Fans can't get enough of Pushing Daisies quotes, photos, visual effects and so much more from the most original show on TV.
But another popular aspect of the series is its unique score. And composer James Dooley recently gave an interview talking about the music behind Pushing Daisies.
Q: Pushing Daisies is quite entertaining on a lot of different levels and your score has a lot to do with that. The feeling that I get when I watch and listen, is that there is a Tim Burton slash Danny Elfman vibe to it. Is that kind of a starting point that you had or is that coincidental?
James Dooley: Actually, it's not. It's funny. That sound is not really close to what we were going for. I've heard the Elfman comment a lot though and I do understand why people come to that conclusion but it was never intended to be that.

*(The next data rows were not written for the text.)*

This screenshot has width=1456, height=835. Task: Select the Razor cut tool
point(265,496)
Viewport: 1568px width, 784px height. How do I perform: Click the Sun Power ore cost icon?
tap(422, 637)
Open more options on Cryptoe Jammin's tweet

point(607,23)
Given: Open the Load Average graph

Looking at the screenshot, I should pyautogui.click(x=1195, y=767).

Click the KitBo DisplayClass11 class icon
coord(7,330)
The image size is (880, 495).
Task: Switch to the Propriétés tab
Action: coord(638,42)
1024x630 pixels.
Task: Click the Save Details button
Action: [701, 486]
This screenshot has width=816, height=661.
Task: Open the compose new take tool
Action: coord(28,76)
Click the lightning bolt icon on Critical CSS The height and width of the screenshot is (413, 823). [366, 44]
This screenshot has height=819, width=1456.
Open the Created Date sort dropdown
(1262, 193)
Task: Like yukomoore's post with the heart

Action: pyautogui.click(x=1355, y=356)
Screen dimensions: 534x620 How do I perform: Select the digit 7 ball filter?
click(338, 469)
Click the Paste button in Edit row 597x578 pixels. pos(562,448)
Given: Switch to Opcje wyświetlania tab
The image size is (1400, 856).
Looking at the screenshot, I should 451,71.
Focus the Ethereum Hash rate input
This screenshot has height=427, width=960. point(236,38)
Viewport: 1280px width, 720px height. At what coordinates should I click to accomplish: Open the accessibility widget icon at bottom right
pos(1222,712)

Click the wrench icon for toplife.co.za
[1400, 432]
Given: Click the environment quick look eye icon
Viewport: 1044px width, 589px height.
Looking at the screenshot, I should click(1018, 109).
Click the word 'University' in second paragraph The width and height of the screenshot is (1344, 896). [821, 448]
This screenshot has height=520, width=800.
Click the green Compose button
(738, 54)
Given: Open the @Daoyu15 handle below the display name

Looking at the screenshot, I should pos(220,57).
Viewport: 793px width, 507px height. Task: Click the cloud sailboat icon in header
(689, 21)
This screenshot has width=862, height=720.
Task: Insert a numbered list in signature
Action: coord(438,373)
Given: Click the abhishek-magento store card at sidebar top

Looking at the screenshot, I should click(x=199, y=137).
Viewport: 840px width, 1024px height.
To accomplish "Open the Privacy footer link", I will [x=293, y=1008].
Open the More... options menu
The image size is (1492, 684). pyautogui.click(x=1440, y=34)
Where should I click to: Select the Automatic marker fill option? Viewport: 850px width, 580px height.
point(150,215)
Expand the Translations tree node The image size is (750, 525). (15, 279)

Q: How would you describe the differences of your show/score?
Dooley: I'd say one of the differences is because the love themes are French with accordions and harpsichords. It's also different in the editing - it's in the style of the traditional French themes. The music for the show is based on these ideas, which Danny (Elfman) doesn't really do. Still, if you put a boys' choir on top of that type of music, it's suddenly sounds like Danny.
We were going for more of an Amelie type of sound, which is a "wide-angled," adult-fairytale, with a narrator and this super-real world. The more you look at it, the less similarities there are with a Danny Elfman type of score. There was never any Danny Elfman music used to temp the show or anything like that. All that said, I take it as an honor for such a comparison to be made.